Considering the critical production environment, I’ll walk-through all the steps required to first create source env and then perform DB upgrades using DMS. Feel free to ignore the steps to commission the source env, while you can test and derive your strategy using the rest of steps. Here is the high level of summary for this blog post on -how DMS is used to upgrade a Cloud SQL PostgreSQL, however same strategy can also be used to upgrade the Google Cloud SQL MySQL DB instances:
- Create Source Database environment — Google Cloud SQL PostgreSQL
- Emulate application environment using CloudSQL proxy on GCE (Google Compute Engine) — This section also shows how to secure the network communication between Cloud SQL instance and Application tier.
- Configure DMS replication which implicitly creates Target Cloud SQL PostgreSQL Database Instance with intended DB version and kick-start the replications
- Validate DMS replication — Full and CDC (Change data capture)
- Cutover — transition to higher version Target DB and move app endpoint
- Cost consideration
- Best practices, known issues & limitations and additional references
1 — Create Source Database environment
1.1 — Assumptions and prerequisite
This section is optional when it comes to production/dev environments because you must be having source databases which you intend to upgrade. This section is helpful for those who want to test this procedure from scratch and understand all nuts and bolts for the entire process of upgrading the database using the replication methodology, DMS. Following are assumptions for this blog:
- You should already have Google cloud environment configured and operational, if not then follow-on https://cloud.google.com/gcp .
- While we are limiting the scope of this blog to PostgreSQL, however methodology recommended to upgrade the database is also applicable to Cloud SQL MySQL databases.
- Databases and applications are both run in a private network leveraging VPC private subnet.
- Since Databases need secure communications, all network communications are done using private IPs. for example: the communication between Database and Application tiers are done using private IPs.
- Database engine used is PostgreSQL, Source version is PostgreSQL 10 and intent is to upgrade the database to target PostgreSQL engine 13.
- Sample Database, Schema is derived from open source PostgreSQL community recommended sample database — “Airlines demo database”.
- Application tier prep work must have been accomplished such as any DB level procedures and compatibility test with respect to target database version.
- The GCP region considered in this blog is Mumbai — asia-south1 and not using default VPC which is not recommended to use in production and secured environments. Following screenshot shows that there is a VPC created with the name “sh-vpc” and a subnet in the Mumbai region as “subnet-mumbai”. Take a look at Subnet IP range configuration. Please remember the same network configuration is used in this blog.
1.2 — Create Source Cloud SQL PG (PostgreSQL) Database
In this section, we will create a Cloud SQL PostgreSQL database in Mumbai region, with minimal configurations which can imitate the source production database environment. In Cloud Console, go to the Cloud SQL page: Go to Cloud SQL and create Cloud SQL postgreSQL 10 database with configuration shown in following screenshots. Please record the password as this will be required later on steps.
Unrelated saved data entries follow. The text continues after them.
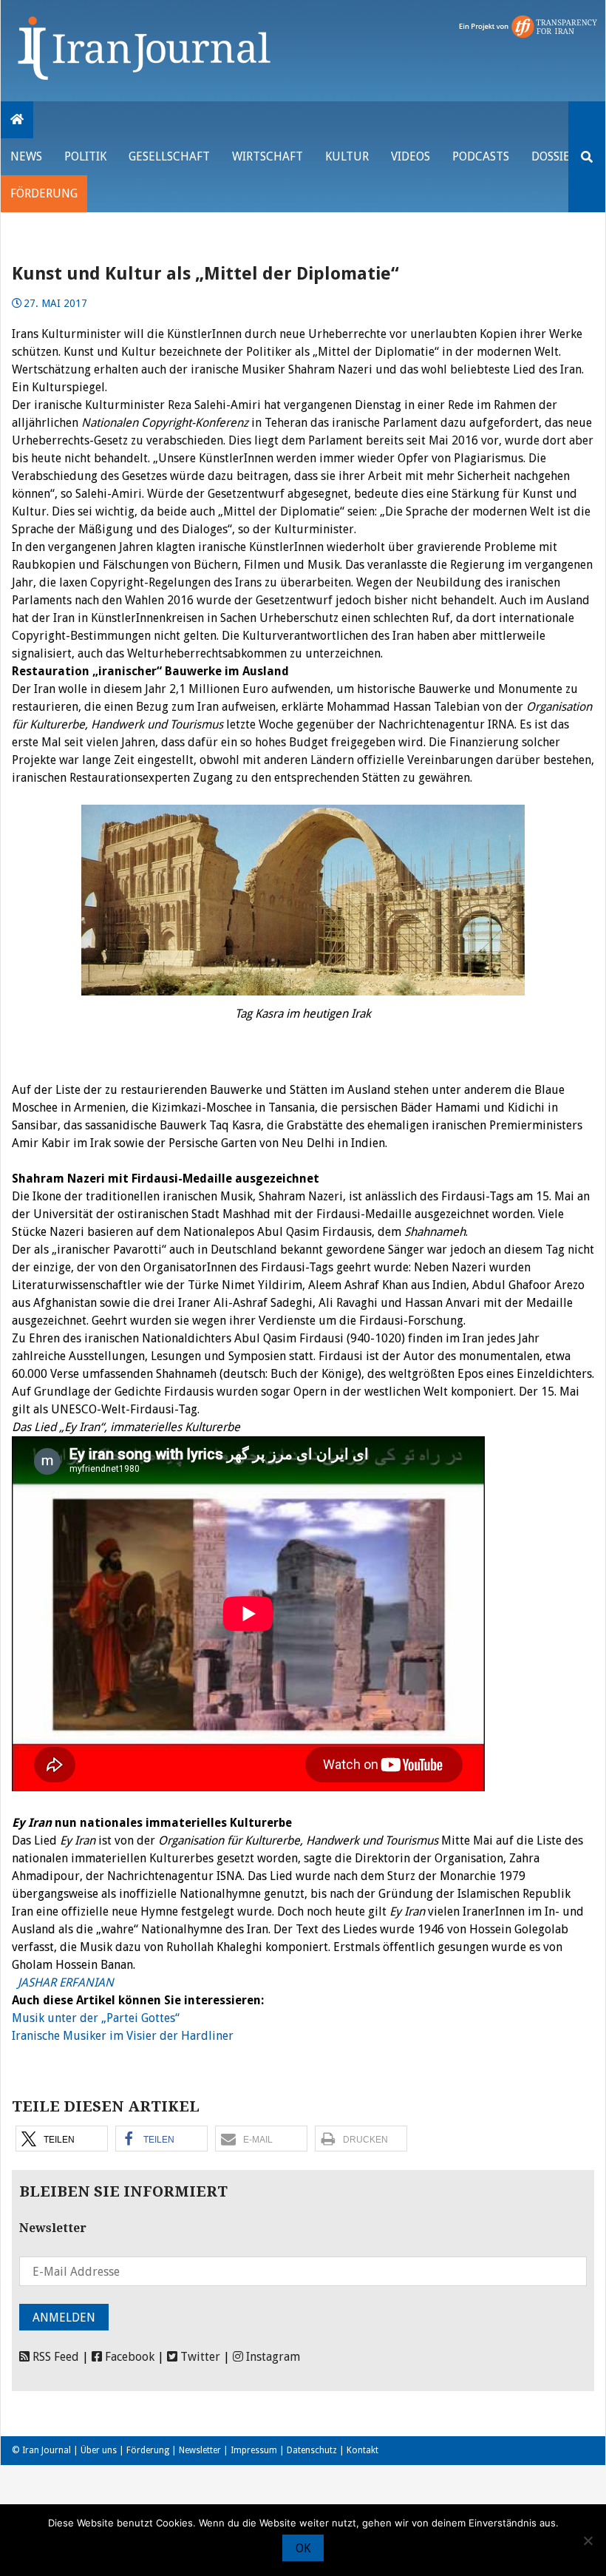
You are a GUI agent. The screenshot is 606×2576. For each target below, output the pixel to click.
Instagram (271, 2357)
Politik (85, 156)
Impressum (254, 2450)
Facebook (128, 2357)
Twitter (198, 2357)
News (26, 156)
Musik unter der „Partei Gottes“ (96, 2018)
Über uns (99, 2450)
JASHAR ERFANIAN (63, 1982)
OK (303, 2548)
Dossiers (556, 156)
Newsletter (200, 2450)
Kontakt (362, 2450)
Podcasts (480, 156)
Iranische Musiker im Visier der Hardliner (123, 2036)
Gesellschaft (169, 156)
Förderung (44, 193)
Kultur (347, 156)
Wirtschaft (267, 156)
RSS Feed (54, 2357)
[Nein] (587, 2540)
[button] (62, 2138)
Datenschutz (312, 2450)
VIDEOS (410, 156)
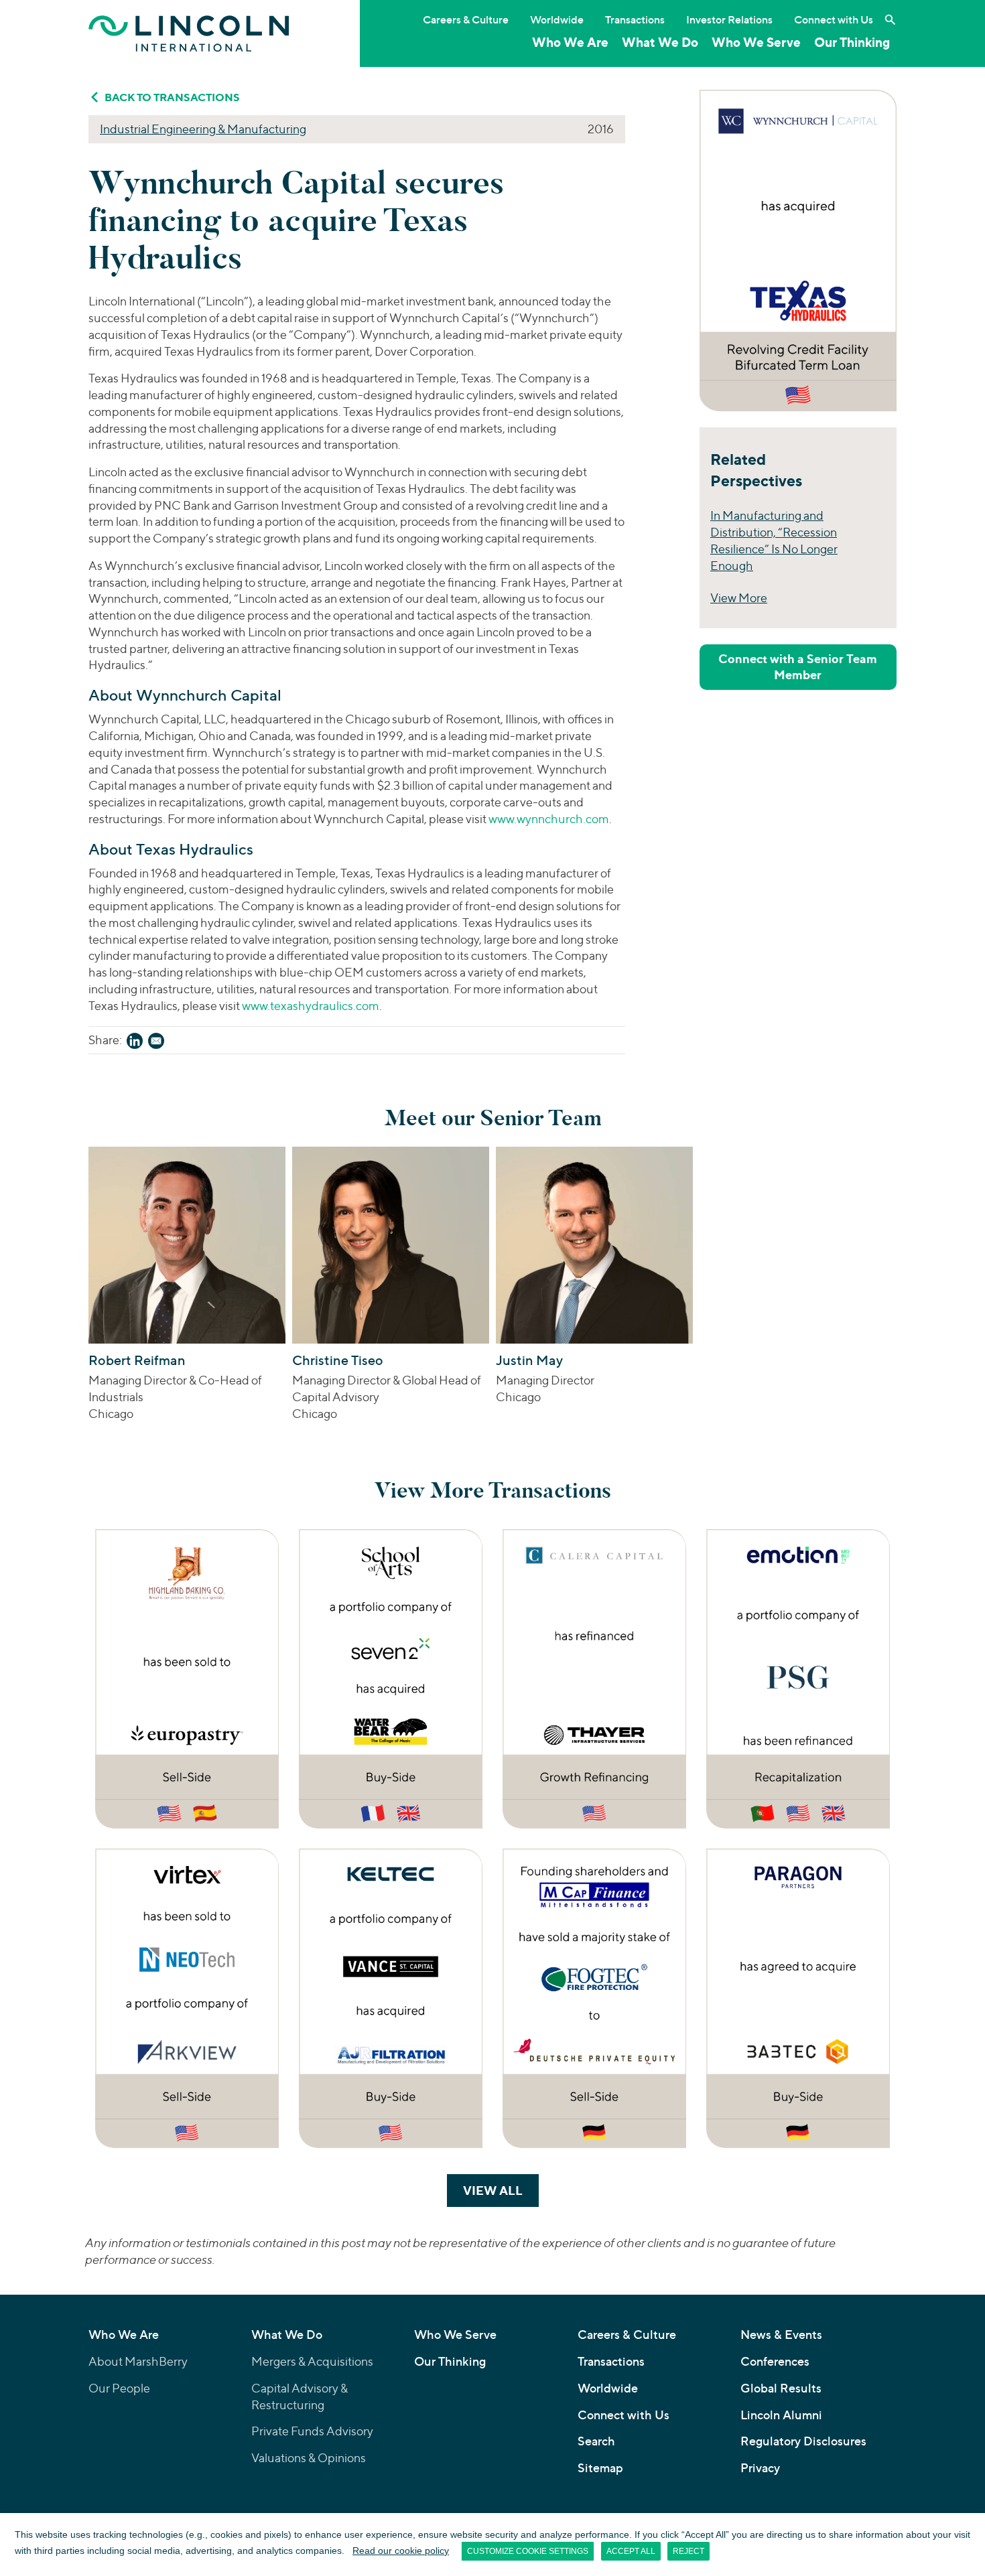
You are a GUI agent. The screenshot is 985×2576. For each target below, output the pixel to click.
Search (596, 2441)
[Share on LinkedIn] (134, 1043)
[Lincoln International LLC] (188, 33)
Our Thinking (852, 42)
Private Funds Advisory (312, 2431)
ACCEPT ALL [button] (630, 2551)
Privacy (760, 2468)
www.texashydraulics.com (310, 1006)
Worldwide (557, 19)
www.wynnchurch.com (548, 819)
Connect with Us (833, 19)
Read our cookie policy (400, 2550)
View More (738, 598)
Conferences (774, 2361)
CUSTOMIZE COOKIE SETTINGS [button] (527, 2551)
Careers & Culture (466, 19)
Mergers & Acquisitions (312, 2361)
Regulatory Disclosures (803, 2441)
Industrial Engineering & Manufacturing (203, 129)
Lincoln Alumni (781, 2415)
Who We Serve (756, 42)
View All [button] (501, 2190)
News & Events (781, 2335)
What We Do (660, 42)
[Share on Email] (156, 1043)
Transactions (635, 19)
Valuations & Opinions (308, 2458)
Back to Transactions (172, 97)
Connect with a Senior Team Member (797, 667)
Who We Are (570, 42)
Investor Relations (729, 19)
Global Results (781, 2388)
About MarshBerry (138, 2361)
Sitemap (600, 2468)
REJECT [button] (688, 2551)
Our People (119, 2388)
Choose Machine type per your requirements. You might want to test and store more data than what is shown below, so choose per your requirements.
Please choose wisely your network configuration. With our assumptions and VPC configuration, we are limiting network configuration to private and un-checking Public option.
Once you are done with all the options for source database, create the instance:
After a while, the DB instance will be listed on the console as ready status. Record the private IP address allocated to the instance. This private IP address will be required in subsequent steps for DB connectivity. Remember, this has been allocated under the limits of the IP range configuration setup under VPC subnet configuration.
2 — Emulate Application environment with Cloud SQL proxy agent
2.1 — Setup GCE VM
In this section, we will set up the GCE VM in the same subnet Cloud SQL DB instance, this limits the scope of communication between client and database to single subnet as shown in following figure.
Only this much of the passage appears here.